I am asked to find the probability of getting HHHTHHTT or (111010011) combination in infinite coin tosses sequence where probability of getting heads is $p$.
So I thought that if it starts with the first toss it would be simply $p^3(p-1)p^2(p-1)^2=p^5(p-1)^3$. But it does not need to start with the first toss, so what then?

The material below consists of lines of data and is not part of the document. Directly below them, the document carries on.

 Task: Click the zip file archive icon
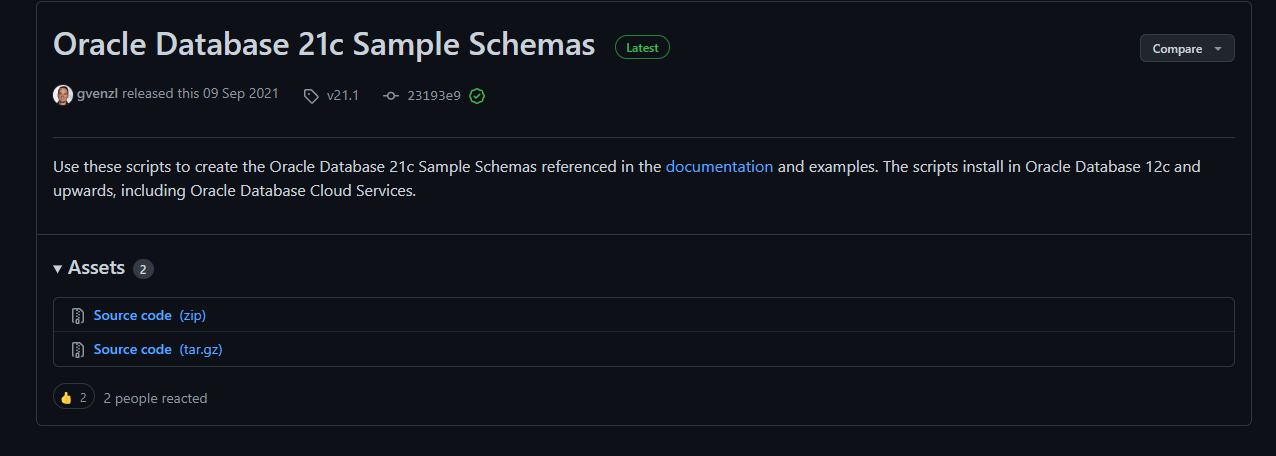[x=78, y=316]
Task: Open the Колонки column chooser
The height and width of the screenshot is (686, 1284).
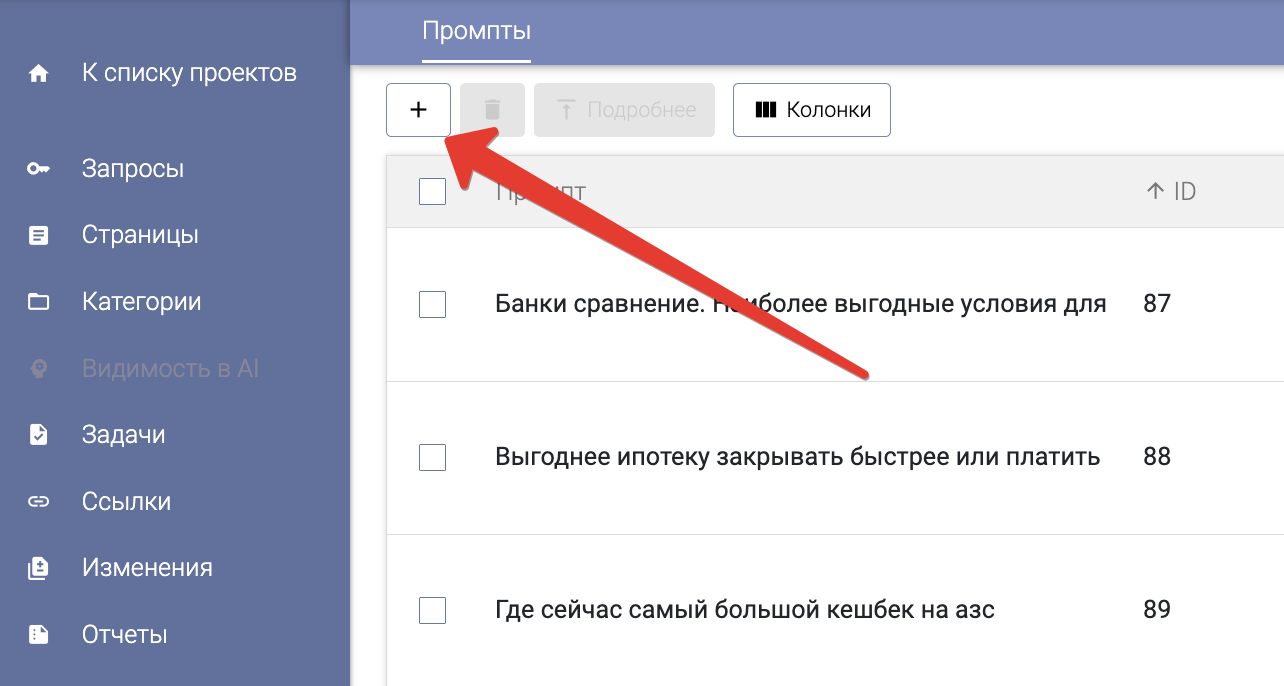Action: pyautogui.click(x=812, y=110)
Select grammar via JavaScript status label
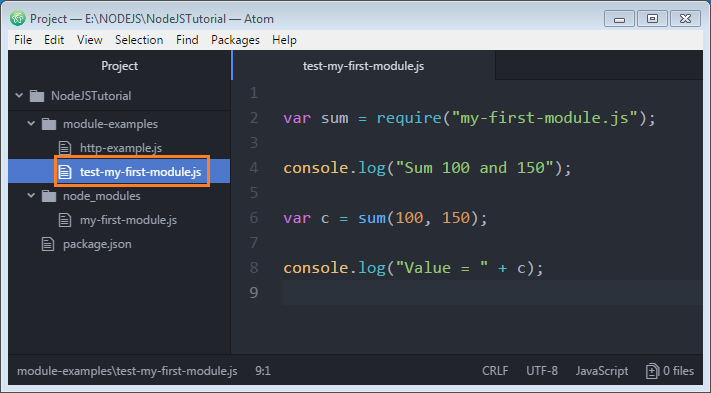Viewport: 711px width, 393px height. pos(602,371)
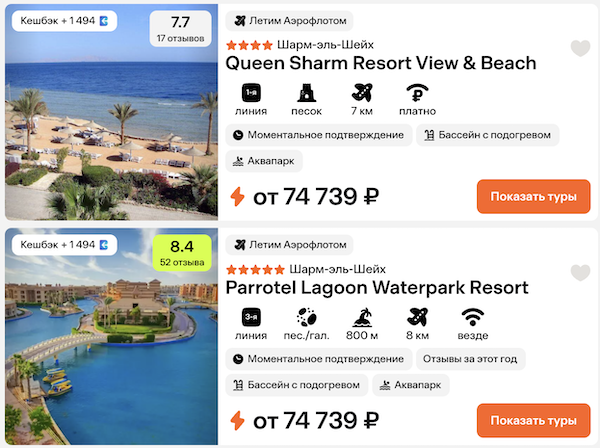
Task: Favorite Parrotel Lagoon with heart icon
Action: [x=580, y=272]
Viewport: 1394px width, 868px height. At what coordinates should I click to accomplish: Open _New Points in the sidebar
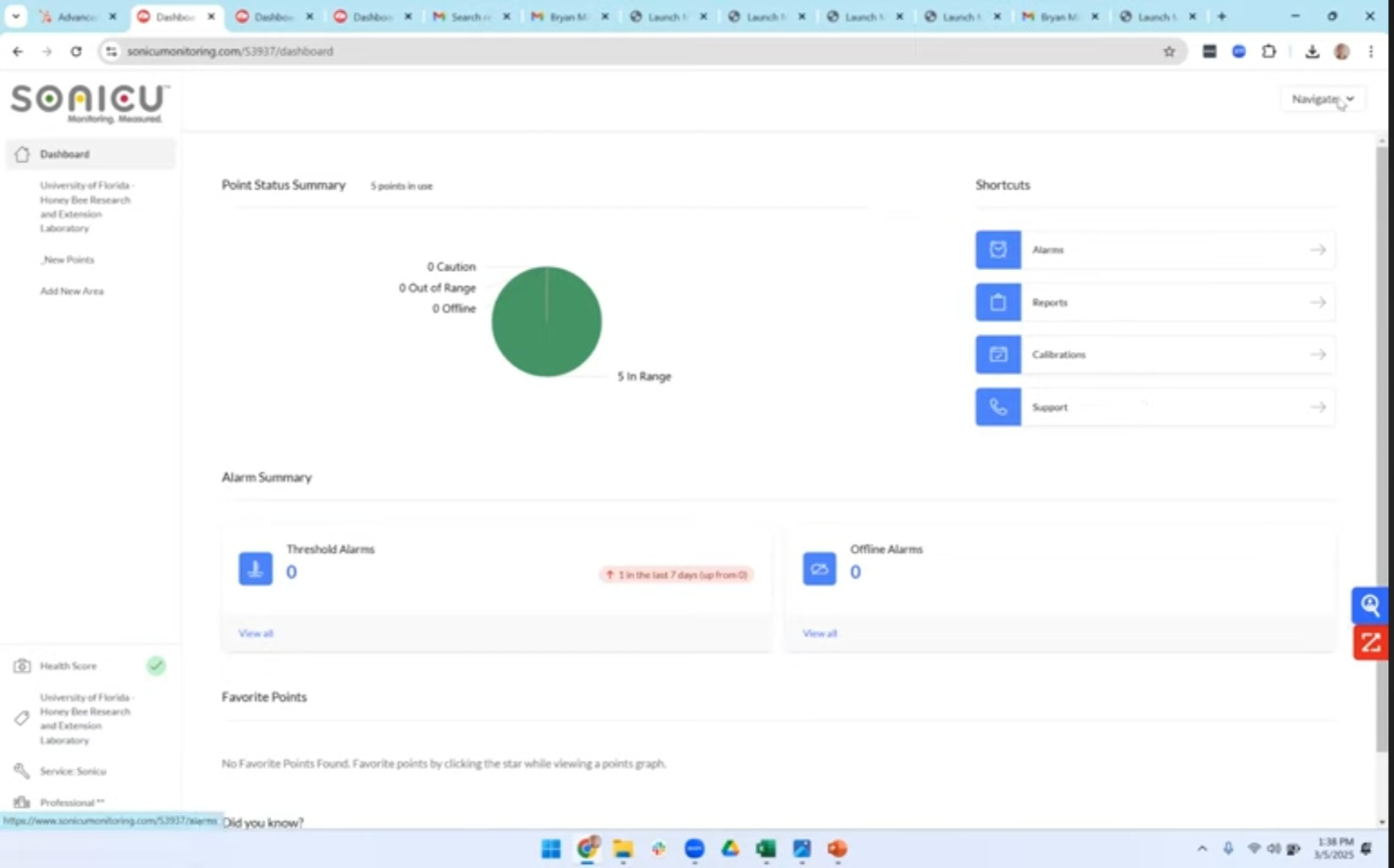tap(68, 260)
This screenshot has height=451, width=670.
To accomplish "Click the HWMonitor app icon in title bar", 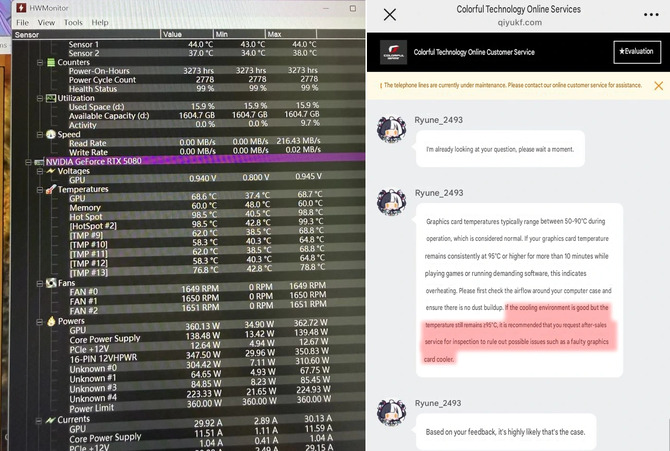I will click(x=21, y=8).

How to take this into consideration?
Best Answer
Look at the string as concatenation of strings of length $8$ and call these strings the special strings.

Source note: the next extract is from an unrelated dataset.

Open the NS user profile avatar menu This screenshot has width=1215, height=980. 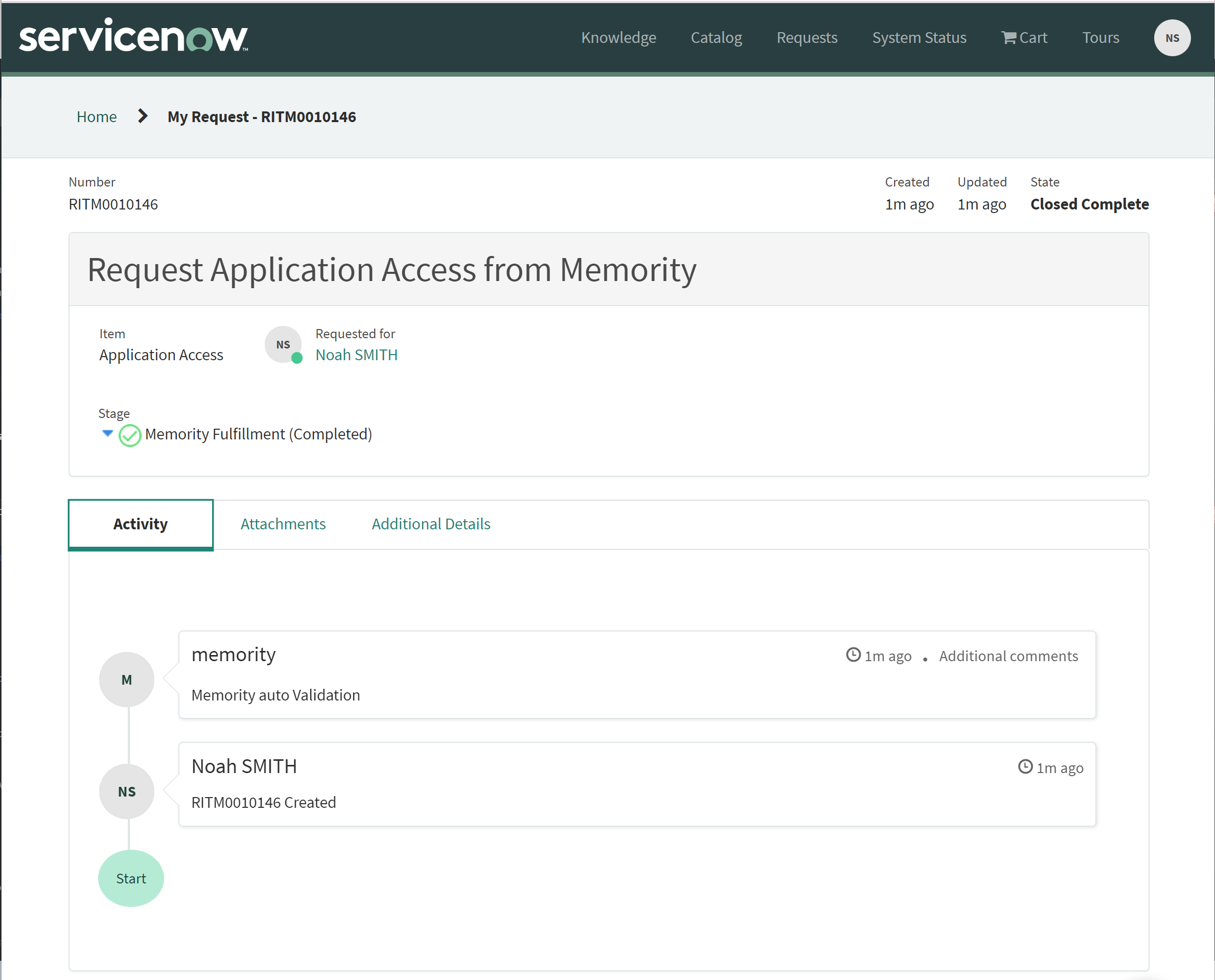coord(1172,38)
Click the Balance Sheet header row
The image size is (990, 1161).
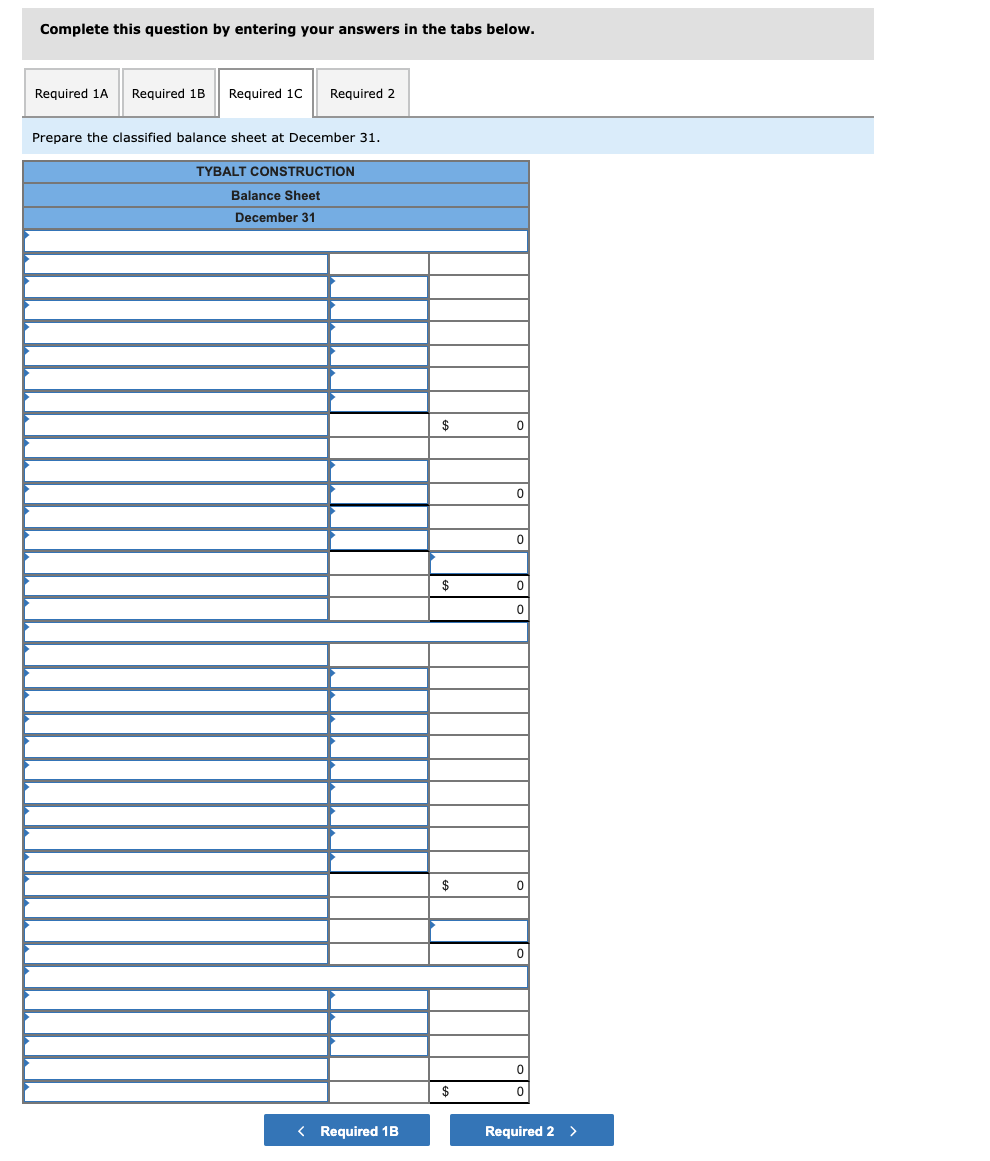click(275, 195)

The probability that the first special string is not HHHTHHTT is a number $r<1$.
Then the probability that none of the first $n$ special strings is HHHTHHTT is $r^n$.
If $s$ denote the probability that none of the special strings is HHHTHHTT then $s\leq r^n$ for every $n$.
This for $n=1,2,3,\dots$ and $r<1$ so this can only be true if $s=0$.
That means that the probability that at least one of the special strings is HHHTHHTT is $1$.
Then of course the same is true if we look at all strings of length $8$ (not only the special ones).
It can also be proved for every integer $n$ that the probability that not more than $n$ strings of length $8$ will be HHHTHHTT is $0$, and from this it follows that the probability that an infinite number of strings of length $8$ will be HHHTHHTT equals $1$.